◆ Source extract ◆

------------------------------------------------

Whilst violent protests are something we should avoid at all costs, which are normally carried out by a small group with extreme views, we should be careful not to assume that these will remain isolated cases.

The recent attacks on Roma gypsy families in Northern Ireland, is a frightening example of something we may see more of in other countries in the near future.

Whilst some have branded the attacks as racist, it is perhaps more accurate to say that the protesters are angry about “foreigners” receiving benefit from a country that they have not supported, and having the chance of obtaining a job at the expense of the local workforce. The “targets” have not been selected because of their race, colour or religion.

Most immigrants (especially in the UK) seem to receive preferential treatment as soon as they arrive, with the government providing houses and generous financial support from day one. Many locals have often been waiting years for better accommodation and are naturally upset when they see a new arrival jump the queue.

Melting Pot

It seems strange that many companies in the past have tried to provide employment for the local workforce, when opening a new factory for example, but our governments ignore this very fair formula when it comes to immigrants.

There are times when a country requires help from foreign workers, and we have seen this happen in many countries like Britain, Australia, America, Canada and others. But when a country is experiencing financial difficulties and high unemployment, it makes sense to review this situation.

I personally believe that companies should always attempt to offer work to those living in the country where they are located (starting with local candidates), based on a person’s ability (regardless of their differences). If this is not possible, then (and only then) they should be allowed to consider inviting foreign workers.

Those looking to live in another country should only be considered if they have a job waiting for them (a position that can not be filled by a person with equal ability locally). Alternatively (if they have no job), they should bring sufficient funds with them, so as not to require financial assistance from the government. This is a system adopted by many countries and seems a reasonable condition to apply.

People often ask why immigrants and asylum seekers don’t choose a country nearer to their place of origin, which might be more suitable from a climatic and cultural point of view. The answer of course is very simple, these countries do not provide the same level of support that you would find in Britain or America (for example) or have people to help them with their claims (including translators!).

Naturally, having such a generous system is going to attract people looking to abuse this generosity, and despite what the authorities say, thousands (if not millions) do exactly that.

------------------------------------------------

◆ Dataset content ◆
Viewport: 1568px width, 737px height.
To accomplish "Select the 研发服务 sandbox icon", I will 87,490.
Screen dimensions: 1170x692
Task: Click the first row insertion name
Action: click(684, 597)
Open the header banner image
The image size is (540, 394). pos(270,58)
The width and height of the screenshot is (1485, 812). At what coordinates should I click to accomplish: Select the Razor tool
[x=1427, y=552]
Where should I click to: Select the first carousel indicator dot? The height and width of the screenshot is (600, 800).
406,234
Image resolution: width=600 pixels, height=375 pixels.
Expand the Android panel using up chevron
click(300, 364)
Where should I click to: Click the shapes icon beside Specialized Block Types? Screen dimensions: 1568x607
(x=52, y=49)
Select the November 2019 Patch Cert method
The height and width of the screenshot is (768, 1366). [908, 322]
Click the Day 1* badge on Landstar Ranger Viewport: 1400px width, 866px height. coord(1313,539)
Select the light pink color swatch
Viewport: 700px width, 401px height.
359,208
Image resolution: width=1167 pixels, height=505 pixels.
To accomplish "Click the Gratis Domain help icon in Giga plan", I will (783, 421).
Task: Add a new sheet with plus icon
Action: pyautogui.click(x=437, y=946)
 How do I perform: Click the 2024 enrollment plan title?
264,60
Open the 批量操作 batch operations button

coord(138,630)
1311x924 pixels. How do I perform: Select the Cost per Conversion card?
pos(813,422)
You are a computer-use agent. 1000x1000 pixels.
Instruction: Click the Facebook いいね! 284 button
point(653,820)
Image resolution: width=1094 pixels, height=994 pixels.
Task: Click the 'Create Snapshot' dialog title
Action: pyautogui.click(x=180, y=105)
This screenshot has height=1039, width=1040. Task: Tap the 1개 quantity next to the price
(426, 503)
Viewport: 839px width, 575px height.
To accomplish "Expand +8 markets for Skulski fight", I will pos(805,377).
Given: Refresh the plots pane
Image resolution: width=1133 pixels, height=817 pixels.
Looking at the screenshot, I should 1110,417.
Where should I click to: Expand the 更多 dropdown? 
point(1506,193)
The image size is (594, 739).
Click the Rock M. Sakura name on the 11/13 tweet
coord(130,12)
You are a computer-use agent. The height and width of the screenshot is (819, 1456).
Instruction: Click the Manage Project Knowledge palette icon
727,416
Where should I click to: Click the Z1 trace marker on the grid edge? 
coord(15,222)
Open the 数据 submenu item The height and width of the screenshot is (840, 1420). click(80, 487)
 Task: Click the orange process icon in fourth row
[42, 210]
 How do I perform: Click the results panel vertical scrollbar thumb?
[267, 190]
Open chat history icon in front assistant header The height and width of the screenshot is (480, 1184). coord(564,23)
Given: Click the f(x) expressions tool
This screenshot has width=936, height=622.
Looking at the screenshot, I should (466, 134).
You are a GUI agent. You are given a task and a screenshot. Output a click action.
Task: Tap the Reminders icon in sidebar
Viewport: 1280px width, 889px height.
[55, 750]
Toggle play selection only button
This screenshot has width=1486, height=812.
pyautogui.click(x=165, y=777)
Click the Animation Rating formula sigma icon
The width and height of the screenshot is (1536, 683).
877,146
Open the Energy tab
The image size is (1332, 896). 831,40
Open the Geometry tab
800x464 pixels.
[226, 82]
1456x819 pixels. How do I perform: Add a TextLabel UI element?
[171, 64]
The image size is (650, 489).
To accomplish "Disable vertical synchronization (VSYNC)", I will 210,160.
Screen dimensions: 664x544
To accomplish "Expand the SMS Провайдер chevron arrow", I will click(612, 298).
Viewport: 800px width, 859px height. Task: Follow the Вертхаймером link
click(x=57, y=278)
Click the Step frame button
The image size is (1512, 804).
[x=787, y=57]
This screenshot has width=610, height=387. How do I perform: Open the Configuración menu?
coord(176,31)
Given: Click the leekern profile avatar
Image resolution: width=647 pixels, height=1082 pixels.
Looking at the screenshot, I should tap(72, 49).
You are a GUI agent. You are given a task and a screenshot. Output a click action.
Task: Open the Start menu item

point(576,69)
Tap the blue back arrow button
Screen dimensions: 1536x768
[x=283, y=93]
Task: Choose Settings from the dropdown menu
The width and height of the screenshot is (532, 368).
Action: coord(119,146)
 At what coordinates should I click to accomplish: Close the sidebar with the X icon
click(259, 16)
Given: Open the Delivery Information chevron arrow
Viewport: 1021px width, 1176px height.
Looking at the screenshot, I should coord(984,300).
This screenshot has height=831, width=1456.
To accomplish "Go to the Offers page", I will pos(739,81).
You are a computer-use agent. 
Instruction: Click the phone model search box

------------------------------------------------

◆ Set task ◆
Please decide whether each statement below agrees with the immigration article above, answering yes or no and quoting the words from it that settle the matter. 1. The article says the families attacked in Northern Ireland were chosen because of their race. 2. The article holds that companies should consider foreign workers only when they cannot fill a job locally. 3. The article says that people without a job who move to another country should bring enough money to avoid needing government financial help.

◆ Solution to this problem ◆
1. No: "The “targets” have not been selected because of their race, colour or religion."
2. Yes: "If this is not possible, then (and only then) they should be allowed to consider inviting foreign workers."
3. Yes: "Alternatively (if they have no job), they should bring sufficient funds with them, so as not to require financial assistance from the government."